Model t, or a Newer Randomization?

March 15, 2018

Sean Bradley

Anyone who loves math appreciates a good mathematical model. There is no shortage of useful workhorses in statistics–normal, t, F, and chi-square distributions come quickly to mind.

Mathematicians and statisticians of yesteryear developed these beautiful models to overcome the inability to use brute force methods to answer statistical questions. For example, when R. A. Fisher invented his randomization techniques, he had to resort to theoretical probabilities by way of binomial and multinomial distributions.

For the general student in her first (and perhaps only) statistics course, however, these models seem to come out of nowhere and usually with no plausible justification except that “they work.” Because of this, teaching such models can hinder student understanding by obscuring the key to what makes statistical methods work: randomness and probability.

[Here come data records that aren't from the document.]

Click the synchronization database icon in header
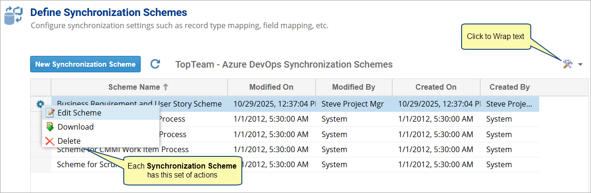Viewport: 591px width, 193px height. (14, 15)
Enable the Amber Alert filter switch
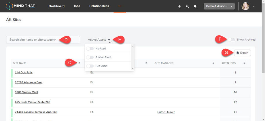The height and width of the screenshot is (121, 265). coord(90,57)
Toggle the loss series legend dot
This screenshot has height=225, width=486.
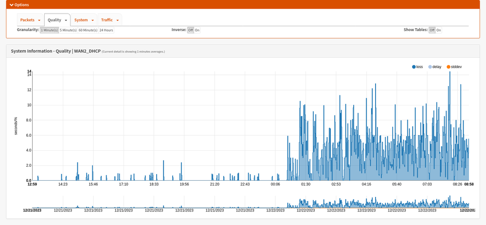point(414,67)
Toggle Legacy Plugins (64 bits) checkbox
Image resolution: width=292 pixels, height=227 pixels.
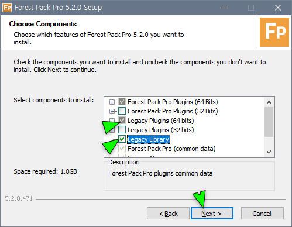click(x=122, y=121)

Today, computing power is cheap and accessible, so past models are not the only option for introducing students to these ideas. We want to make the case that randomization techniques could replace the mathematical models we have relied upon for so long–at least in introductory statistics. Randomization techniques are pedagogically superior, easy to understand, and easily transferable.

An Illustration

Before making the case for using such techniques in an introductory or Advanced Placement course, consider an example found in The Statistical Sleuth.

Example 1

Investigators randomly assigned laboratory guinea pigs to one of two groups–one dosed with tuberculosis bacilli and the other a control group. They recorded the lifespan of each guinea pig, a quantitative variable measured in days from birth, as the main outcome.

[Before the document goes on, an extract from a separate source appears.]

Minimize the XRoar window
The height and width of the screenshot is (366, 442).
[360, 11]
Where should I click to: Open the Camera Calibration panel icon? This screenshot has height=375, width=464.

Dotplots and boxplots of the data reveal differences. Lifetimes in the bacilli group tended to be shorter and displayed less variation than the control group. The dotplot for the control group raised a question of bimodality (an observation that experts are likely better able to clarify). The lifespans of guinea pigs treated with bacilli display a marked right skew, with a couple long-lived outliers. It seems there is something different in the groups of guinea pigs. Hence, the question: Do treated guinea pigs tend to live for a shorter number of days?

Display 1 Dotplots of lifetimes (StatCrunch)

Display 2 Boxplots of lifetimes (StatCrunch)

The strategy for answering this question is easy to explain. In the randomized sample, the difference in means turned out to be about 103 days. This seems large, but remember sampling variability. We must learn how common it would be for random assignments to two groups, after the fact and independent of the treatment, to reproduce a difference at least this large. If such a difference is common, then randomness could be the culprit for the difference in means. Otherwise, we will have evidence that the bacilli treatment is responsible, especially in light of the experimental design.

A t-Test

For students who learn a traditional t-test, will this strategy be evident? Experienced statisticians and teachers know neither the data nor a graphical exploration are necessary for a bare-bones t-test. We need only the summary statistics in Table 1 to compute a p-value and determine whether there is a statistically significant difference.

Many students would see this simple pathway to “an answer” as an advantage to a t-test, but teachers know the importance of exploring the data (both graphically and numerically) and considering study design. The goal is to learn about guinea pigs, not just acquire a p-value!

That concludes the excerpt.